*** Opening of EXERCISE MATERIALS ***

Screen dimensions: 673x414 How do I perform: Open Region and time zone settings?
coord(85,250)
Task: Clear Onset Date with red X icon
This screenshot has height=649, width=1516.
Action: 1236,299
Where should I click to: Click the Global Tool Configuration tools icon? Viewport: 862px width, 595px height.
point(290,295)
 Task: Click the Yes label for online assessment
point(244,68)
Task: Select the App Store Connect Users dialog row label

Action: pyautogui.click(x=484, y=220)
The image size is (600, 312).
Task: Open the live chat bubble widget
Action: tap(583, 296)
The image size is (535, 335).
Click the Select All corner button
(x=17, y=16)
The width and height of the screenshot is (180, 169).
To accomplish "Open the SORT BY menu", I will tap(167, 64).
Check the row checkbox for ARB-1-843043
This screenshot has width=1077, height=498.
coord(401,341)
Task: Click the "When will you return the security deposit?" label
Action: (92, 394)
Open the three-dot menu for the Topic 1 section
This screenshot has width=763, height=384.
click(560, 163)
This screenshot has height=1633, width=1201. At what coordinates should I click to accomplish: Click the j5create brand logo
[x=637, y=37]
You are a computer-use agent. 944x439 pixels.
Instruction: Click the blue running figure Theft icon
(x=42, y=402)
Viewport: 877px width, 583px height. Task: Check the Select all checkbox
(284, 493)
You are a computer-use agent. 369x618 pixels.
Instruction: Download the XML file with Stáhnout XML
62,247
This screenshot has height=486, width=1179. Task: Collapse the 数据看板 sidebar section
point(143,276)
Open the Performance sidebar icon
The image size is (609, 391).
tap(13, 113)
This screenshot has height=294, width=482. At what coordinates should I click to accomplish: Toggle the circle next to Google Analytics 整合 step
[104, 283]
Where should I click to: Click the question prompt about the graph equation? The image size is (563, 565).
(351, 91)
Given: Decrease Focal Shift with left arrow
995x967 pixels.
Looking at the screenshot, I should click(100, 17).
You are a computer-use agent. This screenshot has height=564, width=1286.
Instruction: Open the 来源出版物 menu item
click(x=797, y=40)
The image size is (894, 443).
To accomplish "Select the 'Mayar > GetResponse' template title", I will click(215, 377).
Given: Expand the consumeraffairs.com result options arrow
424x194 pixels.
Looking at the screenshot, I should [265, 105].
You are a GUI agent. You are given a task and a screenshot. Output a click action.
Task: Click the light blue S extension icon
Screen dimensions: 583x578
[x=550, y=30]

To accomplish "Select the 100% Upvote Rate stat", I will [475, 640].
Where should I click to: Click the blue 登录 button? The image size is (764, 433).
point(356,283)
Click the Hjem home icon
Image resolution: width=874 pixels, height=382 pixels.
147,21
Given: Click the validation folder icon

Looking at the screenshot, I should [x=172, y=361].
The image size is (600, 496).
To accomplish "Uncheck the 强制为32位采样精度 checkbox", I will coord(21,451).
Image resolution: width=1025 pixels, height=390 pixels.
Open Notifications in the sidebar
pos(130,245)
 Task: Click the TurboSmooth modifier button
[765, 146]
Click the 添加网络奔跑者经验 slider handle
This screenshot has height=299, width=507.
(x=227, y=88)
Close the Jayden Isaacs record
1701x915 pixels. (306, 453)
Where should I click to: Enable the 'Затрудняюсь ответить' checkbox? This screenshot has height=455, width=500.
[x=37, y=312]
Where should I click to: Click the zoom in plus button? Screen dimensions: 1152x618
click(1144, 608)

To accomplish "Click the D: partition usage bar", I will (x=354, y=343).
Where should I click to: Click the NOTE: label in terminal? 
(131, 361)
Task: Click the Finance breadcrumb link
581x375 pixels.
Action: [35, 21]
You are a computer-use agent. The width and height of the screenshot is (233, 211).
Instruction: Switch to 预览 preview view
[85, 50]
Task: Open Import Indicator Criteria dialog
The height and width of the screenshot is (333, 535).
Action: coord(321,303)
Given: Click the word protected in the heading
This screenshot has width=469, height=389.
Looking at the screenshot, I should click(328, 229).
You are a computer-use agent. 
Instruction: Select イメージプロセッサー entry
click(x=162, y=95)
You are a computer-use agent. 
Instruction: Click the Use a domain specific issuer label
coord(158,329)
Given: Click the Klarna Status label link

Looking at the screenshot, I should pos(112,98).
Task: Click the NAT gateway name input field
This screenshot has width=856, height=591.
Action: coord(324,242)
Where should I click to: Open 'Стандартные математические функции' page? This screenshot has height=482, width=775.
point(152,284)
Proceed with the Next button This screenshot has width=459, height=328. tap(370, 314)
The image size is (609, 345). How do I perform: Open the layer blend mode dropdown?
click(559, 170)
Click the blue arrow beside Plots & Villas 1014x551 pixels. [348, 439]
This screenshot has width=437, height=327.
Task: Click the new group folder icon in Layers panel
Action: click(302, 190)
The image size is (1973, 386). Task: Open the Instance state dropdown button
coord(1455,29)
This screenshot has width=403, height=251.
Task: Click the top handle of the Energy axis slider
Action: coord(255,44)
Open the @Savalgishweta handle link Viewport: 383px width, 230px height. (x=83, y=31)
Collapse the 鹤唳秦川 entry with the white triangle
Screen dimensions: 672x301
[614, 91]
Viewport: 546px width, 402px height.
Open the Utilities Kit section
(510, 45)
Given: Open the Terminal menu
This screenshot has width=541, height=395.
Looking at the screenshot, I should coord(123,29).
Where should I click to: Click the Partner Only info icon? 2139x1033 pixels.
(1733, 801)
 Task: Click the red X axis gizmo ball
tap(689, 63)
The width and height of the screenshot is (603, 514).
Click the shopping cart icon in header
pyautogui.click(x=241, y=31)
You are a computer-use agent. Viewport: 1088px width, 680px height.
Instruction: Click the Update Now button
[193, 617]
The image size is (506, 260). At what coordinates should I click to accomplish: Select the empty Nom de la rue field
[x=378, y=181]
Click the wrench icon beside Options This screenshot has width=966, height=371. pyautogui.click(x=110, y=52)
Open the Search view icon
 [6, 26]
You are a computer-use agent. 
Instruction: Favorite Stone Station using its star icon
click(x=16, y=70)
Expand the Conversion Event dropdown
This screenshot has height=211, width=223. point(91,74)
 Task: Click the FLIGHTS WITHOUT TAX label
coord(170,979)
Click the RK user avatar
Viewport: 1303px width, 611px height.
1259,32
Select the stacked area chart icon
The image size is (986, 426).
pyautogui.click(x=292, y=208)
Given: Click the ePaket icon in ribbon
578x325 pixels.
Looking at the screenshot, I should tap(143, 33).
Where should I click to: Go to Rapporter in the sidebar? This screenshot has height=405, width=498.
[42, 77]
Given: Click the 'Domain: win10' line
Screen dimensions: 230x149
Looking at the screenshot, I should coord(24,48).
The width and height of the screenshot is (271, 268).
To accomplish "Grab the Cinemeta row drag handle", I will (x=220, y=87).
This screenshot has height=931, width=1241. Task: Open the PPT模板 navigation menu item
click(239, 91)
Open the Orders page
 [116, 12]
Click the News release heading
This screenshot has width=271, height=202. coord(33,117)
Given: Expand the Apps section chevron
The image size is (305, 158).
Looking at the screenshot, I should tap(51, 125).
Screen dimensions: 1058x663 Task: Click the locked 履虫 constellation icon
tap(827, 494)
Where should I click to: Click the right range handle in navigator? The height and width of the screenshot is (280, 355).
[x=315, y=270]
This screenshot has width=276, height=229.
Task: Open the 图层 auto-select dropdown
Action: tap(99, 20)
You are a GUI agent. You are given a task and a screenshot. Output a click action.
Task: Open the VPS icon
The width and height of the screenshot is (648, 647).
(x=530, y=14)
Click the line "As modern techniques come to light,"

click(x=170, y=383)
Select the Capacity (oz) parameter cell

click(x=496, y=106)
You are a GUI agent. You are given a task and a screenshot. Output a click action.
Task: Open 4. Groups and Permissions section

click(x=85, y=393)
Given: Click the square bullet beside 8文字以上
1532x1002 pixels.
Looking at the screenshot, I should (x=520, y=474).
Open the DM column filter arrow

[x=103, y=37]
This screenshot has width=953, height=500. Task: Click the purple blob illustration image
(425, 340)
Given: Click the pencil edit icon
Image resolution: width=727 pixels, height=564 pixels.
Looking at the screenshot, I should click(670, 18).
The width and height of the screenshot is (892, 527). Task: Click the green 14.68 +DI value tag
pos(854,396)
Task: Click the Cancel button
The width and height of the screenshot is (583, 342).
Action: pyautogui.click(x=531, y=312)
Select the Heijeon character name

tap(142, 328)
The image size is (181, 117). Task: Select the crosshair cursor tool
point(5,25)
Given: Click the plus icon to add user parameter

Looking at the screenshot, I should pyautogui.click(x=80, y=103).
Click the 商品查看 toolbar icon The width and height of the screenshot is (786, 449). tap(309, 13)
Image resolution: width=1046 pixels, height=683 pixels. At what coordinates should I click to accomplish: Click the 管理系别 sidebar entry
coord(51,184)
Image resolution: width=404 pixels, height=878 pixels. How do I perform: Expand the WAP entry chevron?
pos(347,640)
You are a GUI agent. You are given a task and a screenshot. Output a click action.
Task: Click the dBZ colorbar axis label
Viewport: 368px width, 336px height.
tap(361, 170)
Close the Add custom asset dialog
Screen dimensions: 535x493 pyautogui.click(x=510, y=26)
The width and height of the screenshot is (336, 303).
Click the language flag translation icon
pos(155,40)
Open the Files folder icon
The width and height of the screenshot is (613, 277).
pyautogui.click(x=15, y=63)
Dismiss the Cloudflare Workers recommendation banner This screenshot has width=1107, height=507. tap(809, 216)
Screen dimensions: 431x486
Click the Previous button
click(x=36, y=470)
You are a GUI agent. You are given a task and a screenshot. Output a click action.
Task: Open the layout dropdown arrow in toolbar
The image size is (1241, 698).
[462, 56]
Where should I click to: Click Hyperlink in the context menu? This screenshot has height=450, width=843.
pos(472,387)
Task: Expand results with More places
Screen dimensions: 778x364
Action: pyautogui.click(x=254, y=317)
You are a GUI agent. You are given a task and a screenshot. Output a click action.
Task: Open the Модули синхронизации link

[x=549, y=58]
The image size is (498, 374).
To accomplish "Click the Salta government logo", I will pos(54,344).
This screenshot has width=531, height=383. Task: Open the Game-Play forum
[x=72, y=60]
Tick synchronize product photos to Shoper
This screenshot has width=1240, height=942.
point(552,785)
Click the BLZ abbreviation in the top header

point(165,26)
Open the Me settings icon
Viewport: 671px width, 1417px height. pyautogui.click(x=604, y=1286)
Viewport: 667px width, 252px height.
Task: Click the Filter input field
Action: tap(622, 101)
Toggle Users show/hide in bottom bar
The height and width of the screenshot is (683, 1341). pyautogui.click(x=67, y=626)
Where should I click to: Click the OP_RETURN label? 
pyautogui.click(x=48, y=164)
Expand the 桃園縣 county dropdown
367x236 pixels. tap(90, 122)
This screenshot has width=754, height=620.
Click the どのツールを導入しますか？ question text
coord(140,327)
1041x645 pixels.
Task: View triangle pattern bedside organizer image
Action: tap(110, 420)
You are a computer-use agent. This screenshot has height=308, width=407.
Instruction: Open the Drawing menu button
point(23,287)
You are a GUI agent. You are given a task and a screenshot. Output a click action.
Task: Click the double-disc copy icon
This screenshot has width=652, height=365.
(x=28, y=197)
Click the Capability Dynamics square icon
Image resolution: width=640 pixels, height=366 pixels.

*** Close of EXERCISE MATERIALS ***

→ **DESCRIPTION OF THE TASK**
For this task, copy every line of the material in which "computer" appears.

→ **RESPONSE TO THE EXERCISE**
You are a computer-use agent. 944x439 pixels.
You are a computer-use agent. 369x618 pixels.
You are a computer-use agent. This screenshot has height=564, width=1286.
You are a computer-use agent. The width and height of the screenshot is (233, 211).
You are a computer-use agent. 
You are a computer-use agent. 
You are a computer-use agent. Viewport: 1088px width, 680px height.
You are a computer-use agent. 
You are a computer-use agent. This screenshot has height=308, width=407.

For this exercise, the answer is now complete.